Ваша задача »
Напишите, пожалуйста, продолжение текста о поэме Санаи и её параллелях, начиная сразу после его последнего предложения.

Исходный текст »
По красоте и мощи язык поэмы сравним со слогом Данте. За покровом, сотканным из бесконечных соединений метафор, скрывается текст, обладающий “цветущей сложностью” смысла и рассказывающий о путешествии человеческой личности в мир разума. Ввиду большой архетипичности сюжета путешествия существует огромное количество текстов, параллельных рассматриваемой поэме. Но наиболее близким аналогом, имеющим и структурные, и нефункциональные совпадения с текстом поэмы, является, конечно, “Божественная комедия”. Путешествие, предпринятое флорентийским изгнанником на Страстной неделе 1300 года, так же как и путешествие человеческой личности к пределам внутреннего мира, описанное газнийским поэтом, начинается в одиночестве в тёмной и страшной местности. В обоих случаях путь преграждают устрашающие животные, от которых путешествующего спасает старец-разум, проводящий его затем по областям ада. В обоих случаях при вступлении в область света старец исчезает и появляется дух, персонифицирующий любовь. И в обоих случаях путешественник, увидев божественный свет, возвращается в материальный мир.
Хотя нам не вполне понятна цель написания “Божественной комедии”, но можно предположить, что эта цель, как и у Санаи, состояла в том, чтобы создать в некотором роде путеводитель по недоступному для человека миру разума, чтобы тот, кто решит совершить путешествие в эти области, мог опираться на накопленный и зафиксированный опыт. Поэтическая форма обоих текстов так же не случайна: поэзия с её лабиринтами метафор является единственным языком, на котором можно говорить об этих труднодоступных даже для человеческого воображения вещах.
Тексты, в которых описывается подобное путешествие, существовали в Иране и в доисламской традиции. В первой главе авестийской книги “Вендидад” (23) содержится текст (условно называемый географической поэмой), описывающий шестнадцать областей, вид которых очень напоминает области ада из поэмы Санаи. Ещё более близкими к этому авестийскому сочинению являются некоторые пассажи из трактата Ибн Сины “Хай ибн Якзан” (33), где точно так же, в стиле географического сочинения, описываются некие области, притом из текста абсолютно ясно, что эти области — метафоры состояний человеческой души. Аналогии подобному псевдогеографическому стилю описания потустороннего мира существуют и в других культурах, это, например, китайская “Книга гор и морей” (59а). Из сасанидских текстов путешествие описывается в плохо сохранившейся надписи верховного жреца Картира (46), который рассказывает о свох странствих в потустороннем мире, где он пытается найти утерянные на земле священные тексты, а также в позднесасанидской “Книге праведника Вирафа” (62) со сходным сюжетом.

Предоставленные данные »
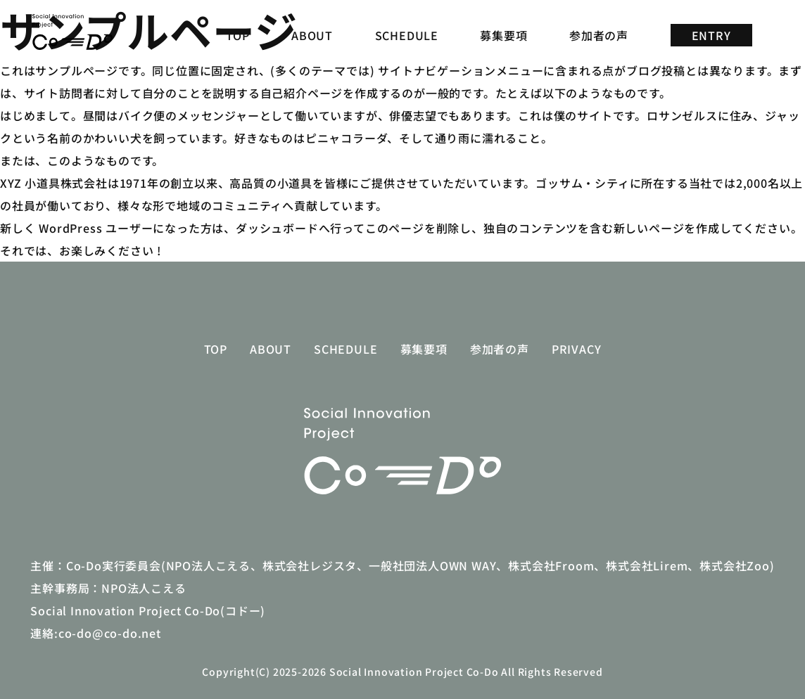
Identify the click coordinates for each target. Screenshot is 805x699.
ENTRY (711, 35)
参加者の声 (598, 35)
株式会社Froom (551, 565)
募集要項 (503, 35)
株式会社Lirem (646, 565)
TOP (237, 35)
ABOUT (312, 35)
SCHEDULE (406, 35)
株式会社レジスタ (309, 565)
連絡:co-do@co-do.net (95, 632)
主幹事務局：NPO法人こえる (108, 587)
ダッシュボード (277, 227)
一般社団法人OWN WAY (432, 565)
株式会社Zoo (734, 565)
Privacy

--

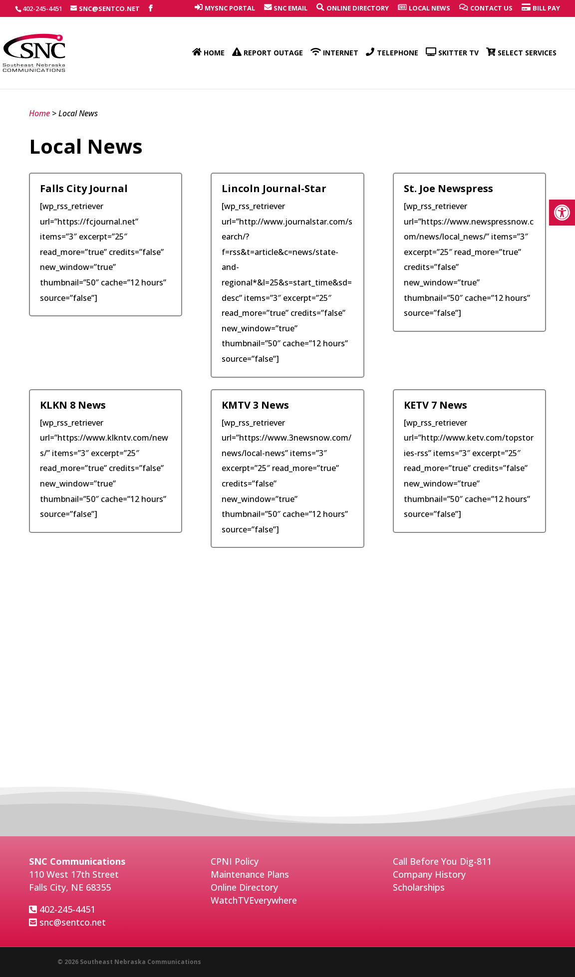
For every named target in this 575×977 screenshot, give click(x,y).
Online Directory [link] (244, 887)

Решённая задача »
Из творчества Фирдоуси и Гургани мы знаем, что в средневековом Иране поэты часто перерабатывали сасанидские и даже парфянские тексты. Вообще в персидской литературной традиции использование домусульманских источников считалось признаком достоверности и весомости написанного, поэтому влияние зороастрийских сочинений на Санаи исключать нельзя. Среди текстов исламского времени с таким сюжетом прежде всего следует вспомнить вышеупомянутый трактат Ибн Сины, трактат Сухраварди “Огненный разум” (6), а также поэму Аухад ад-Дина Кирмани “Светильник души” (14) и поэму современника Руми, турецкого поэта Юнуса Эмре “Назидательное послание” (41). Среди арабских текстов с таким сюжетом — “Послание о прощении” шиитского поэта аль-Маарри (47). В арабской традиции зачатки мотива путешествия можно обнаружить в кораническом описании мираджа — вознесения пророка Мухаммада на небо. Хотя в Коране этому посвящены всего несколько строк, в арабской и персидской агиографической традиции существуют сочинения значительных размеров с подробным описанием путешествия пророка.
При рассмотрении исламских текстов, содержащих мотив путешествия, можно сделать следующее замечание. Большинство описанных выше текстов относятся к жанру “рисале” — “послание, маленький трактат”, и все авторы являлись либо шиитами, либо принадлежали к крайним суфийским сектам. Ещё во времена расцвета исмаилизма многие его приверженцы открыто называли себя суфиями, а после кратковременного вхождения исмаилизма в лоно исламской ортодоксии в XIII веке, многие его адепты при сохранении своих убеждений, создавая свои секты, маскировались под суфиев (65). По одной из версий, даже Джалал ад-Дин Руми, создатель влиятельнейшего суфийского ордена Мавлеви, был учеником двадцать седьмого шиитского имама, каковым согласно исмаилитской традиции являлся Шамс ад-Дин Табризи, который пробудил в Руми мощный поэтический талант, позволивший создать “Великий диван Шамса” и “Масневи”.
Для понимания реального смысла путешествия, описанного в “Сайр ал-‘ибад”, необходимо рассмотреть его мифологический аспект, так как текст содержит в себе структуры весьма архаического мифа. Путешествие, согласно схеме Проппа, предполагает наличие двух “зеркальных” миров, субъекта, совершающего путешествие, помощника, встречающего путешественника на границе миров, и объекта, который выносится из иного мира. Все эти компоненты присутствуют в тексте поэмы. Макромир (вселенная), по представлениям Санаи (и в согласии с исмаилитской традицией), по своей структуре совпадает с микромиром (внутренним миром), таким образом, герой, то есть человеческая личность, путешествуя во внутреннем мире, то есть “в себе”, постигает и устройство вселенной. Интересно отметить в поэме архаический средиземноморский мотив: рождение героя в ином мире, в который он, возмужав, возвращается, чтобы вынести оттуда священное знание. Санаи говорит, что личность, став видимой в материальном мире, отправляется в путешествие “назад, к отцу”.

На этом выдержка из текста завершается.